__TASK 1__.
Repeat the passage on color nodes below word for word, from "Should color be" to "complete & consistent library?)".

I wonder what scenarios do you see especially related to the educational process.

I think the hex form is usually just RGB values concatenated together (2 hex digits allowing for 0-255 for each color), so the two formats over-lap somewhat.

We could probably get away with a node that just maps 3 input values to 3 output values 0-255 -> 0-1; input could be decimal or hex. These could then be fed to color node (or color node included inside this mapping node). Maybe there wouldn’t be much demand for this & documentation could just suggest using map node (but that creates a lot of extra pins for a simple mapping…). A hex string input node could split string into 3 values & feed to this mapping node…

I doubt many XODers will be looking to exactly replicate some other color, but they might be trying to convert existing code, or see a color they want to get close to. 0-1 range makes sense from a XOD perspective since it is an internal standard, but there is no easy way to convert to “real world” representations of color (or even to feed-back your format-hex values back into XOD code). Also, keeping parallel with color-hsl, to-hsl, color(-rgb?), to-rgb for hex node(s) makes sense.

OK, got it.

What do you think, would addition of the following node make the lib unarguably better?

color-rgb-bytes

Constructs a color value from red, green, and blue components expressed as byte values. Use decimal (0d to 255d) or hexadecimal (00h to FFh) byte literals. For example, if a graphical editor shows a blue as “#287ec9” or “rgb(40, 126, 201)” use the following literals for R/G/B: 28h/7Eh/C9h or 40d/126d/201d.

Dir Pin Type Default Description
in R byte 0d Red
in G byte 0d Green
in B byte 0d Blue
out color

That would be perfect.

Should color be renamed color-rgb for consistency?

(The following very intentionally uses soft words like maybe, consider, perhaps. Are you looking to provide just what is needed, or a complete & consistent library?)

__EXERCISE MATERIALS__.
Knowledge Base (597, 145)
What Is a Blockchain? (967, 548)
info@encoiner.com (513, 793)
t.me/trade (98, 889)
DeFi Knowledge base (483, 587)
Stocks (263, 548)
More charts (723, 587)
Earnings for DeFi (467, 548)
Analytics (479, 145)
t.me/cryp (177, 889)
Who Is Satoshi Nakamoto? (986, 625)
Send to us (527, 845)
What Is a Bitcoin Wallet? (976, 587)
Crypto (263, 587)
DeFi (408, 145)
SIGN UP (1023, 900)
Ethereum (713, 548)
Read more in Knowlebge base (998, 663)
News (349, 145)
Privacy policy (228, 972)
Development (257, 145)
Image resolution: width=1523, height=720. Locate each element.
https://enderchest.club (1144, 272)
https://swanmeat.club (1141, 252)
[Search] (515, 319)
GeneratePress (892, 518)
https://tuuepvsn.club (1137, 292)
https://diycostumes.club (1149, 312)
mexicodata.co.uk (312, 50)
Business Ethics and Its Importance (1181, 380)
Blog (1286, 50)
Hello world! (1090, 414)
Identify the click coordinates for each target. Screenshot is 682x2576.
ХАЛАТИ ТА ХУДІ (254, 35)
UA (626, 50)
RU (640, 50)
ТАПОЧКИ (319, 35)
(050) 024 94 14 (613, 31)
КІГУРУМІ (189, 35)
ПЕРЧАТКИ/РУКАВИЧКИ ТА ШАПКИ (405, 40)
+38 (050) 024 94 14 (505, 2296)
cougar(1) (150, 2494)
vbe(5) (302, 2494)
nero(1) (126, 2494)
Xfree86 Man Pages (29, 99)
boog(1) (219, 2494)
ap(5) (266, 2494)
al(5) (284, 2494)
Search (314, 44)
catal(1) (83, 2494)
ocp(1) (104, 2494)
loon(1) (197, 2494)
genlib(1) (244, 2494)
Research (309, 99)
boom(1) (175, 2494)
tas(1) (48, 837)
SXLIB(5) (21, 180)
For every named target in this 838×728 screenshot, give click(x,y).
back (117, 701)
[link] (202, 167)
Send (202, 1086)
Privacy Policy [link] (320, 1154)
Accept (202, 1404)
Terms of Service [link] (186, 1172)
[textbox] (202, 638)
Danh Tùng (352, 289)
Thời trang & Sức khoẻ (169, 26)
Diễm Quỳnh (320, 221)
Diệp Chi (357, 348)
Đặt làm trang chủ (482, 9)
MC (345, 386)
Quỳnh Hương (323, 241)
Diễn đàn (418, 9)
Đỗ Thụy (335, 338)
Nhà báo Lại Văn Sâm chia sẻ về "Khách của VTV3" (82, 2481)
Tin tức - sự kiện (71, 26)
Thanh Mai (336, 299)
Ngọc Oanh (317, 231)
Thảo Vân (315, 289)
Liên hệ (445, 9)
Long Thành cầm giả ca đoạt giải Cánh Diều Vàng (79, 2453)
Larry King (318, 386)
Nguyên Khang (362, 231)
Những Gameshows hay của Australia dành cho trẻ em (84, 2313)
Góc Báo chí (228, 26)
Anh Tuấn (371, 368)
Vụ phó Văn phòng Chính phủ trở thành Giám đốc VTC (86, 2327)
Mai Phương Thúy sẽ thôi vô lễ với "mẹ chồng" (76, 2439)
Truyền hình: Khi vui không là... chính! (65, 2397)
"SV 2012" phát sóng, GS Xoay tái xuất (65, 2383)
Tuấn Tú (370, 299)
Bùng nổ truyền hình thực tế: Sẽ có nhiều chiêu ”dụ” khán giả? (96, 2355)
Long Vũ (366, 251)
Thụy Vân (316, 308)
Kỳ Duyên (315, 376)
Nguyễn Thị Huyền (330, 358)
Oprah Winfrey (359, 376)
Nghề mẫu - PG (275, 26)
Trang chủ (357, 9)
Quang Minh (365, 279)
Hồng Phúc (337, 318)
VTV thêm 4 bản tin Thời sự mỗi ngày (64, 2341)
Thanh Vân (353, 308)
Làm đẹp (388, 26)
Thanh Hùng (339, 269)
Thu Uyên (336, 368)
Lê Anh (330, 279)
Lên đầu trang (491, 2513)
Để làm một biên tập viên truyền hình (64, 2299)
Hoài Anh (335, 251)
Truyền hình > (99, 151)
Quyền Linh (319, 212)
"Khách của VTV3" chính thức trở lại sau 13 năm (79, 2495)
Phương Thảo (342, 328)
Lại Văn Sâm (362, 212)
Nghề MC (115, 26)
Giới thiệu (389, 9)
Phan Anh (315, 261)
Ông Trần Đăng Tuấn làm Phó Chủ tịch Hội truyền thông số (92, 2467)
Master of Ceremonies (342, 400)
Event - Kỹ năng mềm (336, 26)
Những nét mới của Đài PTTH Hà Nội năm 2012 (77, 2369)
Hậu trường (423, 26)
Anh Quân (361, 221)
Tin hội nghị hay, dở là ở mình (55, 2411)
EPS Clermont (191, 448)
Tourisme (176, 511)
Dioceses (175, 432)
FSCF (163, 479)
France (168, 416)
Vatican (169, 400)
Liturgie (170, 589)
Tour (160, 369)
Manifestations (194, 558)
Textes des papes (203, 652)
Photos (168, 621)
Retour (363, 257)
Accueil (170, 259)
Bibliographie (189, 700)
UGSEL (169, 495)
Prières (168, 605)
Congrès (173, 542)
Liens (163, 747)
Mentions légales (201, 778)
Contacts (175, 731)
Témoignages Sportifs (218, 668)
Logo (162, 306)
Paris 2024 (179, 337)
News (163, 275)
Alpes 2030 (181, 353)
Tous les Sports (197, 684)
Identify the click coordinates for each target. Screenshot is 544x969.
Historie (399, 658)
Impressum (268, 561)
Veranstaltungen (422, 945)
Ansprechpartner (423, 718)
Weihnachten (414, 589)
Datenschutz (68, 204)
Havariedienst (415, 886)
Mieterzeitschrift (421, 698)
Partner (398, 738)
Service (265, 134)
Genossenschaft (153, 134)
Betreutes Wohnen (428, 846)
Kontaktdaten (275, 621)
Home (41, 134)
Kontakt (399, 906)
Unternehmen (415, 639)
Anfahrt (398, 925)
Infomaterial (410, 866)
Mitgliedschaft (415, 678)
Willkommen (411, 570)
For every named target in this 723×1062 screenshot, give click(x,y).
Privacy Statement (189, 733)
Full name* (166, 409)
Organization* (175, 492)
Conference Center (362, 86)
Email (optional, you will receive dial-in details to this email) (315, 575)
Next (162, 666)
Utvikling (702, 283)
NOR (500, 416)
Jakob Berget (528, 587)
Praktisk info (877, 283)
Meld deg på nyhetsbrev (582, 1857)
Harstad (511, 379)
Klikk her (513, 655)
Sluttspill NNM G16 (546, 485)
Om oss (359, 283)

__TASK 2__.
Please write out every line of the records above, requests included, from the line with "Góc Báo chí (228, 26)" to the line with "năm (79, 2495)", both ends included. Shift each coordinate by adding -107 to every number, and give only those lines.

__FULL ANSWER 1__.
Should color be renamed color-rgb for consistency?

(The following very intentionally uses soft words like maybe, consider, perhaps. Are you looking to provide just what is needed, or a complete & consistent library?)

__FULL ANSWER 2__.
Góc Báo chí (121, -81)
Anh Tuấn (264, 261)
Vụ phó Văn phòng Chính phủ trở thành Giám đốc VTC (-21, 2220)
Mai Phương Thúy sẽ thôi vô lễ với "mẹ chồng" (-31, 2332)
Truyền hình: Khi vui không là... chính! (-42, 2290)
"SV 2012" phát sóng, GS Xoay tái xuất (-42, 2276)
Tuấn Tú (263, 192)
Bùng nổ truyền hình thực tế: Sẽ có nhiều chiêu ”dụ” khán giả? (-11, 2248)
Long Vũ (259, 144)
Thụy Vân (209, 201)
Kỳ Duyên (208, 269)
Nguyễn Thị Huyền (223, 251)
Oprah Winfrey (252, 269)
Nghề mẫu - PG (168, -81)
Trang chủ (250, -98)
Quang Minh (258, 172)
Hồng Phúc (230, 211)
VTV thêm 4 bản tin Thời sự mỗi ngày (-43, 2234)
Thanh Vân (246, 201)
Làm đẹp (281, -81)
Thanh Hùng (232, 162)
Thu Uyên (229, 261)
Lê Anh (223, 172)
Lên đầu trang (384, 2406)
Để làm một biên tập viên truyền hình (-43, 2192)
Hoài Anh (228, 144)
Truyền hình > (-8, 44)
Quyền Linh (212, 105)
"Khách của VTV3" chính thức trở lại sau 13 năm (-28, 2388)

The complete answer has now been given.